Mas reconhecendo que ainda “há espaço para melhorar”, o Meo Kalorama recorreu do Sê-lo Verde para reduzir “ainda mais” a pegada carbónica do evento.

Visita ao recinto da 2.ª edição do MEO Kalorama, que decorre de 31 de agosto a 02 de setembro no Parque da Bela Vista em Lisboa. 30 de agosto de 2023. MIGUEL A. LOPES/LUSAMIGUEL A. LOPES/LUSA

“Existe um impacto que precisa de ser medido e compensado, e este financiamento permite aos promotores de eventos trabalharem mais as suas iniciativas ambientais, poluir menos e compensar o inevitável. Sendo o MEO Kalorama um evento da Last Tour, encaramos como muito positivo que os governos se disponibilizem a impulsionar as boas práticas, através de ferramentas como o Sê-Lo Verde”, diz Dora Palma, diretora de sustentabilidade do MEO Kalorama. “Sempre que existirem iniciativas como o Sê-Lo Verde iremos candidatar-nos”, garante.

Já a Everything is New, promotora do festival Nos Alive, embora nunca tivesse recorrido deste apoio, admite ter intenções de o fazer no futuro caso for renovado, “preferencialmente com tempo para desenvolvimento de novas medidas que possamos aplicar no festival”.
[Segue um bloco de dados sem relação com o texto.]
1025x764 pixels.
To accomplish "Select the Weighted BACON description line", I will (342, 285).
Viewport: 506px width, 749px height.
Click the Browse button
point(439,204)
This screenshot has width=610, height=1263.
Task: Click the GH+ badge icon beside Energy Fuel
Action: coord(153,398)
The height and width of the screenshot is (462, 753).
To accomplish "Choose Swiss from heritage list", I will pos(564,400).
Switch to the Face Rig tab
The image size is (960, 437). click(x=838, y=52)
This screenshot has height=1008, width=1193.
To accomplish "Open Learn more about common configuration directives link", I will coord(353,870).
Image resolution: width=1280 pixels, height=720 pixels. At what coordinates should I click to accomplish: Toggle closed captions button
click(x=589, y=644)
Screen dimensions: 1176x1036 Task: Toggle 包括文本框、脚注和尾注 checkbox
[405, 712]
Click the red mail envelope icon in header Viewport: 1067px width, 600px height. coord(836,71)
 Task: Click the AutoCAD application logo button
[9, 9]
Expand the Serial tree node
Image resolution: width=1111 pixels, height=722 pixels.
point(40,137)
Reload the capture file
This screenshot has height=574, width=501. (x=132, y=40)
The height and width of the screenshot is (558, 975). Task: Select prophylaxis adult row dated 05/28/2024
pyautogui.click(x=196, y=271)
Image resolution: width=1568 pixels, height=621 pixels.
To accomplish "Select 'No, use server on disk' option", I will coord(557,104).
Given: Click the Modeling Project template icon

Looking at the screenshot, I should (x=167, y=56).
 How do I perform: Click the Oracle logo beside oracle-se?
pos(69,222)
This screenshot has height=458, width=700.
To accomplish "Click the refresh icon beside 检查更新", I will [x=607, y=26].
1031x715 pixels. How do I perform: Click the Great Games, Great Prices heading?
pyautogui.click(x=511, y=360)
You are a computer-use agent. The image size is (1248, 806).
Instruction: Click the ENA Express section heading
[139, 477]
A promotora explica ao ECO que nas edições passadas, aquele que é considerado o maior festival de verão em Portugal, não teve oportunidade de se candidatar a este programa devido aos prazos e aos critérios definidos.

O aviso do programa foi lançado com o prazo de apenas um mês para desenvolvimento e apresentação da candidatura”, revela a Everything is New, admitindo ter tido “dificuldade em identificar medidas inovadoras”, para além das que já estavam a ser praticadas, “que fossem de relevo e de acordo com os requisitos do programa”.

Nos últimos 16 anos, o Nos Alive tem procurado adotar as melhores práticas, desde a gestão de resíduos, promovendo a reciclagem e a recolha de biorresíduos para a compostagem, reutilização de materiais e equipamentos e promovendo, também, a mobilidade sustentável através de parcerias com redes de transportes públicos, serviços de mobilidade suave e postos de carregadores.

Ademais, procurou-se reduzir o consumo de energia fóssil através da instalação de 5 postos de transformação fixos para aumento da utilização da energia elétrica da rede, sendo que, da energia consumida no festival, 90% já é rede pública.